Build/Buy in MLOPs for R&D Does "off-the-shelf" exist yet?
What kind of tools and infrastructure does a company need in order to build, train, validate and maintain data-based models as part of products?
The straight answer is - “it depends.” The longer one is: “MLOps.”
It is far too early to determine the “best” patterns and workflows for Data-Science, Machine- and Deep-Learning products. Yet, there are numerous examples of successful deployments from businesses both big and small.
Most have done this by building an internal platform to base their R&D on, which enables “productization” of the model-building process. These platforms are scarcely built “from scratch.” Instead, they are dependent on existing hardware, frameworks, and toolchains.
In this webinar, we will try to answer the following questions:
What capabilities should an internal MLOps platform have?

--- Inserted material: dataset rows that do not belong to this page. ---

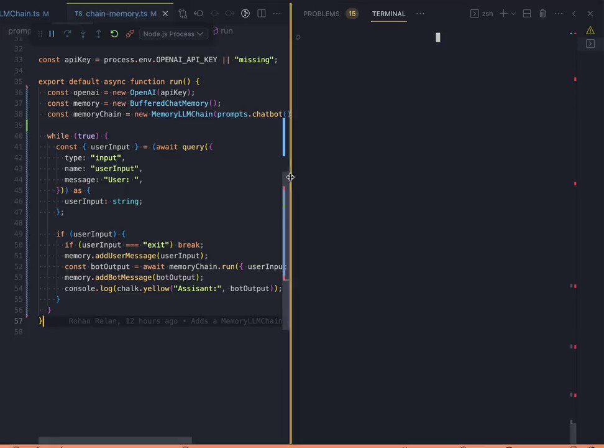Pause the running debug session

[x=52, y=34]
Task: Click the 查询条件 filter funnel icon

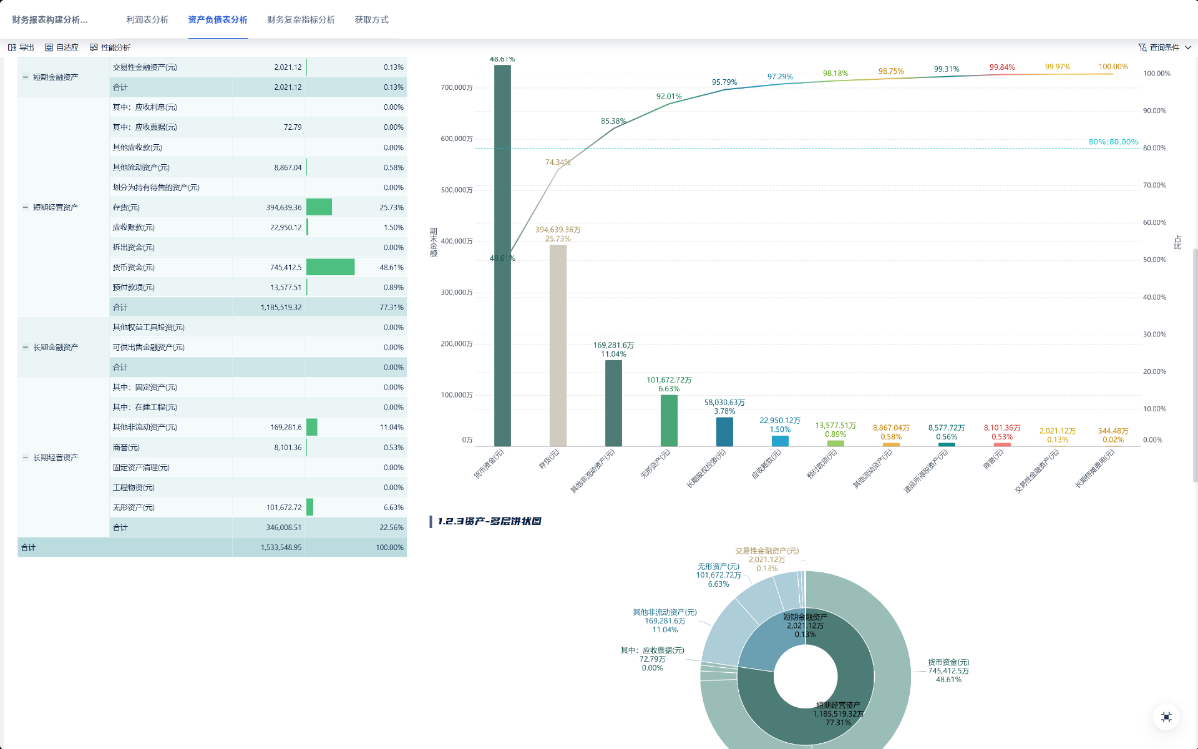Action: click(1142, 47)
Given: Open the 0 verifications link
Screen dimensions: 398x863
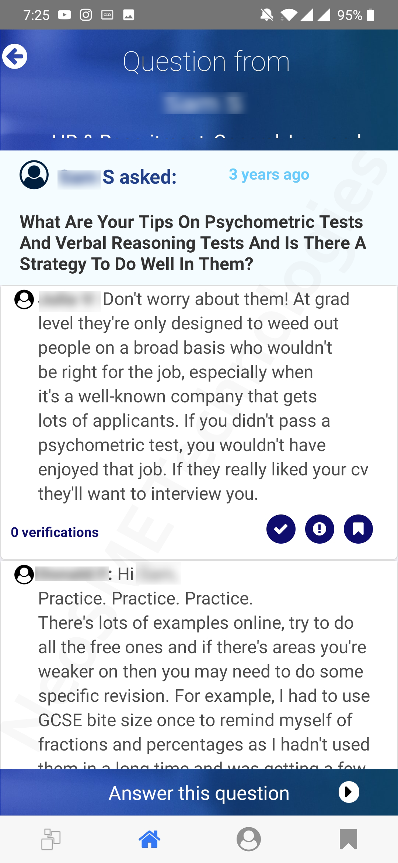Looking at the screenshot, I should tap(55, 532).
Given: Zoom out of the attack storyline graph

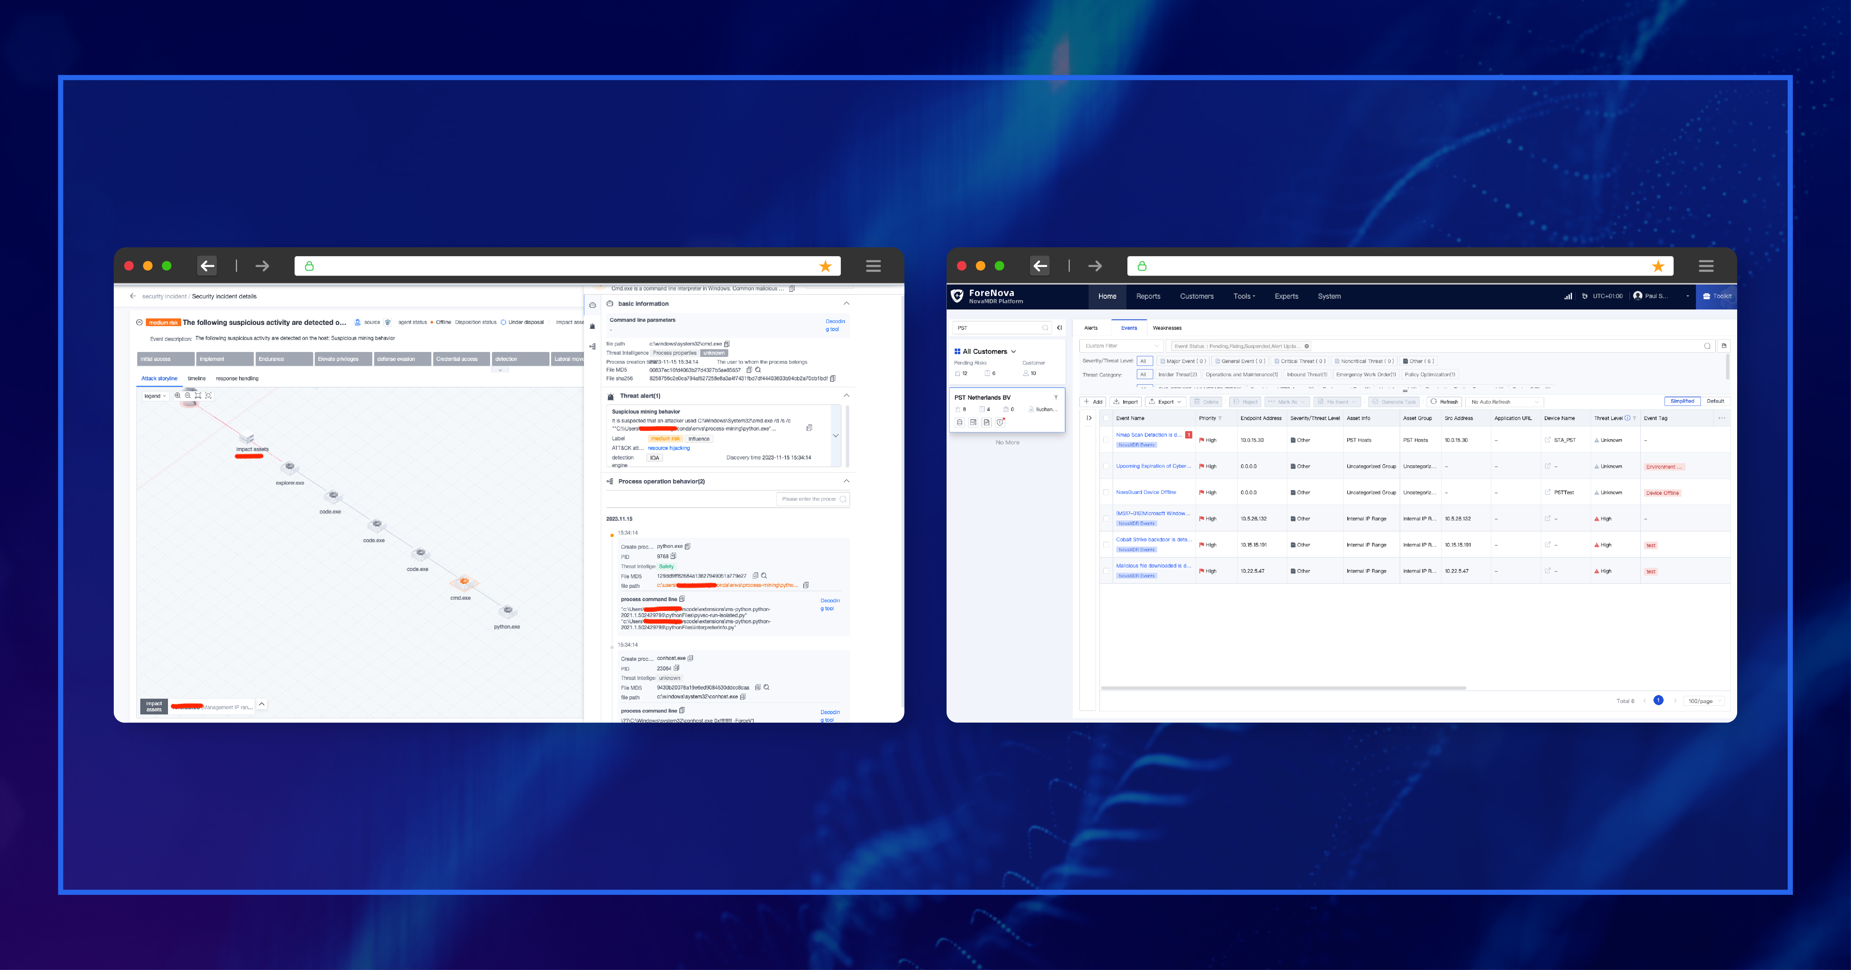Looking at the screenshot, I should point(188,395).
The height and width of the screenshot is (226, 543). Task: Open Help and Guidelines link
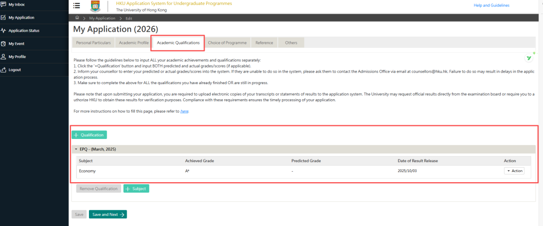pos(491,6)
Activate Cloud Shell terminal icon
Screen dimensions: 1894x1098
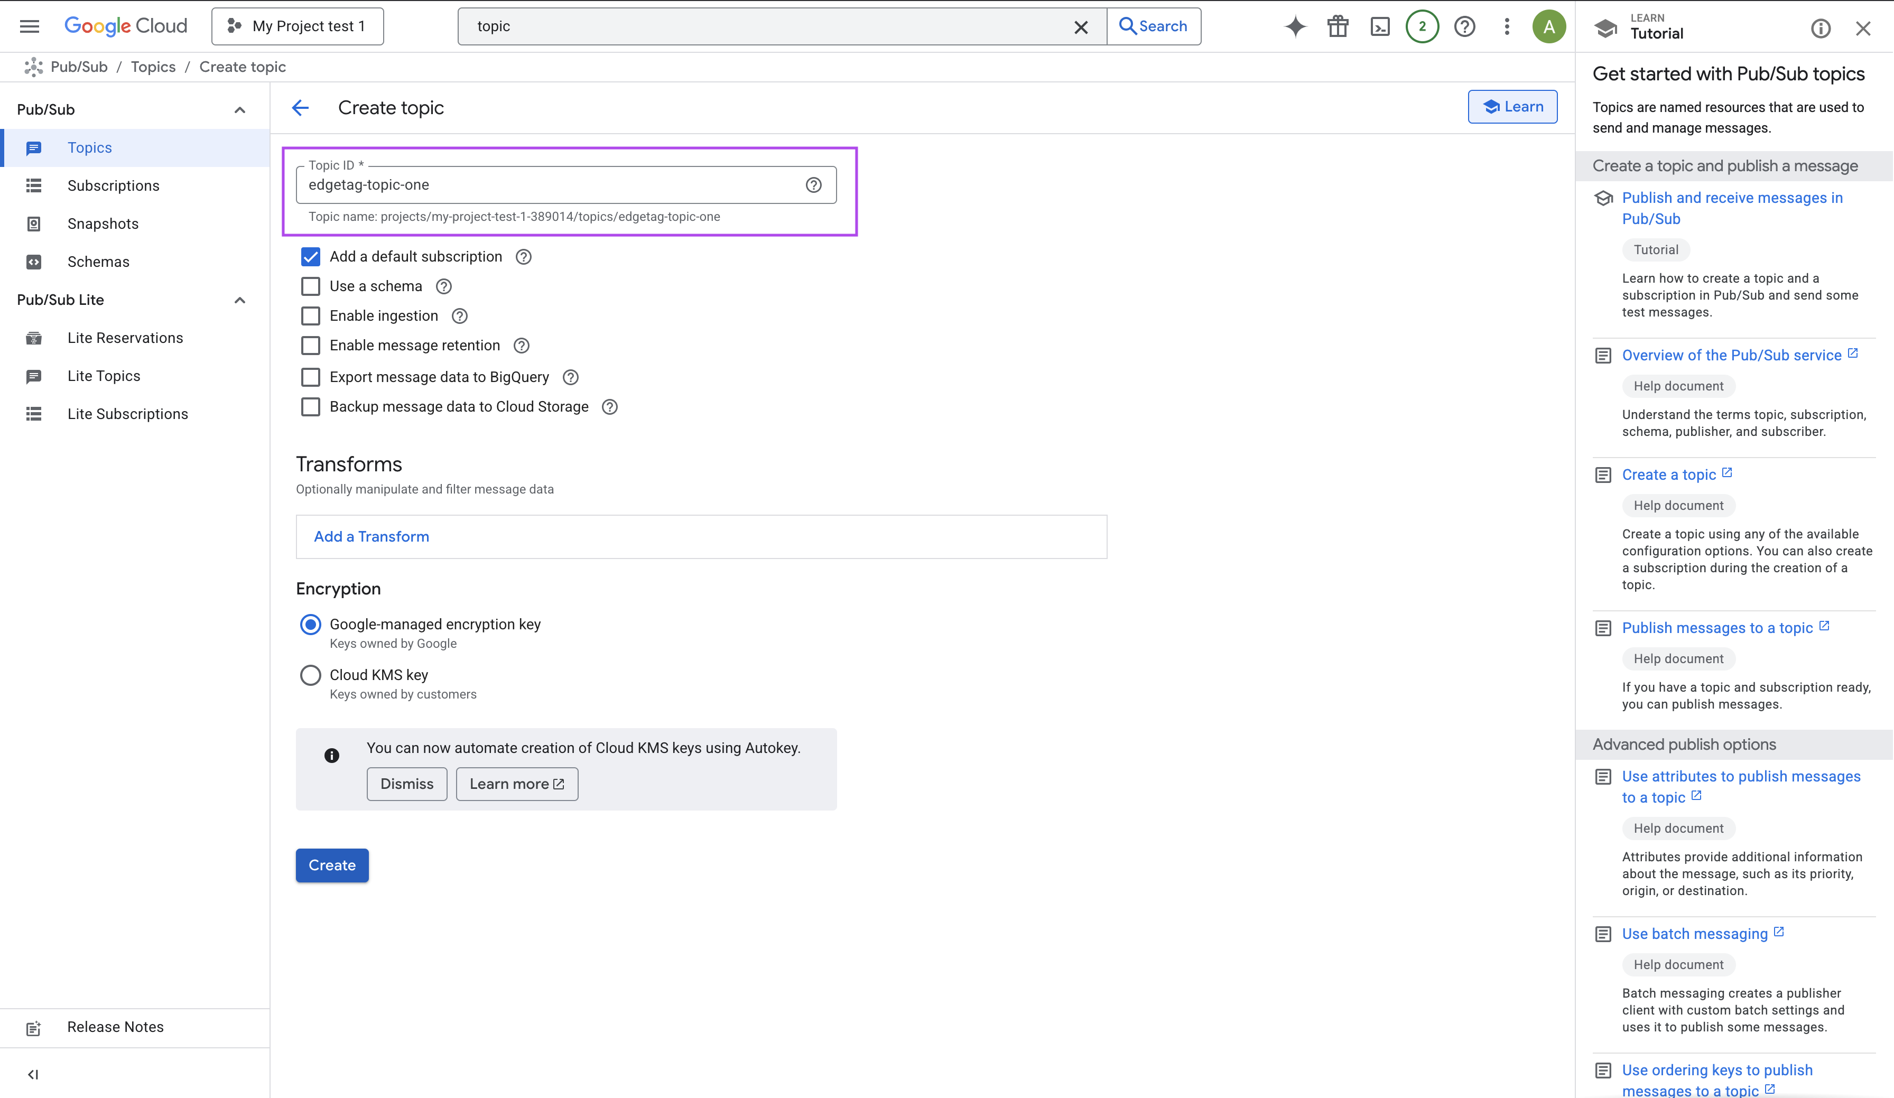(1380, 26)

To what extent does one’s platform can be dependent on open-source infrastructure?
Lastly, how “deep” into R&D can one introduce MLOps practices for productivity and reproducibility?
We will be using a real-world example to help ground the ideas, featuring “lessons learned” from infrastructure at theator: A Surgical Intelligence startup company. theator provides revolutionary personalized analytics on surgical operation videos. For that purpose, theator uses continuous training and inference pipelines, with emphasis on straightforward transitions from R&D to “production”. We will also mention topics such as hybrid orchestration through pipeline design, continuous training, and finally, advanced dataset management complying with the privacy requirements.